Set problem 1.
Answer these questions from the baseball biography:
(a) Which organization does Noll play for?
(b) Which high school did he attend, and where is it?
(c) What honor did he receive in 2016?
Set problem 2.
According to the baseball biography, how did Noll join the Eagles baseball team at Florida Gulf Coast University? Answer in one to three sentences.

Jacob Carl Noll (born March 8, 1994) is an American professional baseball infielder for the Washington Nationals organization. He has played in Major League Baseball (MLB) with the Nationals.

Career

College
Noll did not receive a Division I baseball scholarship out of Charlotte High School in Punta Gorda, Florida, where he hit just one home run during his playing career. He was accepted onto the Eagles baseball team at Florida Gulf Coast University as a walk-on player in 2014. That year, he was named the Louisville Slugger National Freshman of the Year, among other honors. He played for the Lakeshore Chinooks in the collegiate summer baseball Northwoods League in 2014, contributing to their championship drive. In 2015, he played collegiate summer baseball with the Hyannis Harbor Hawks of the Cape Cod Baseball League, where he was named a league all-star. In 2016, he was named the ASUN Conference Player of the Year.

[Rows showing where targets appear]
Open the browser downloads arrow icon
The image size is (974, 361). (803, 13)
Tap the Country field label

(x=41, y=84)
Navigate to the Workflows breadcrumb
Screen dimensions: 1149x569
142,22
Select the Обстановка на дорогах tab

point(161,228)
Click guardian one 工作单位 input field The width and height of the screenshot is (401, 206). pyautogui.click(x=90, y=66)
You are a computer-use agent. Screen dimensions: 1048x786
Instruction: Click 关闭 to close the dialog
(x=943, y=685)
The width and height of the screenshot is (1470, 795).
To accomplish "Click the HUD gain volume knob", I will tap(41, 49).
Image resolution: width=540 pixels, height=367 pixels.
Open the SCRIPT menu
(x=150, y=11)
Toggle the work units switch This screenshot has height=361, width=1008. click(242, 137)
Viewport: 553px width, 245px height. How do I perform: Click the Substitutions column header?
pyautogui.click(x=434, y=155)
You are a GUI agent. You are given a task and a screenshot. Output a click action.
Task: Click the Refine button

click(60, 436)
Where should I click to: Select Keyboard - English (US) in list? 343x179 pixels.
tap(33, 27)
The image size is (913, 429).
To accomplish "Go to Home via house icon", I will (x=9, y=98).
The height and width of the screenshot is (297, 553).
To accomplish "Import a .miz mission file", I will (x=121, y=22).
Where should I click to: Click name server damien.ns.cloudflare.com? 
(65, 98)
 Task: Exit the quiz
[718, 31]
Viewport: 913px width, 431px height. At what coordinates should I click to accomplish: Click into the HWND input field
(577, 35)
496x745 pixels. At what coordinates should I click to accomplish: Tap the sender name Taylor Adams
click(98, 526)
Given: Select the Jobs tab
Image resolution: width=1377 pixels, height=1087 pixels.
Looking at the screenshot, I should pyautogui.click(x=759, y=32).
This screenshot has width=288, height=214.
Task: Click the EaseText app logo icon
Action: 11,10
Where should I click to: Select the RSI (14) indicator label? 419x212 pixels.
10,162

Response 1.
(a) The Washington Nationals organization.
(b) Charlotte High School in Punta Gorda, Florida.
(c) He was named the ASUN Conference Player of the Year.

Response 2.
Noll joined the Eagles as a walk-on player in 2014. He had not received a Division I baseball scholarship out of Charlotte High School in Punta Gorda, Florida.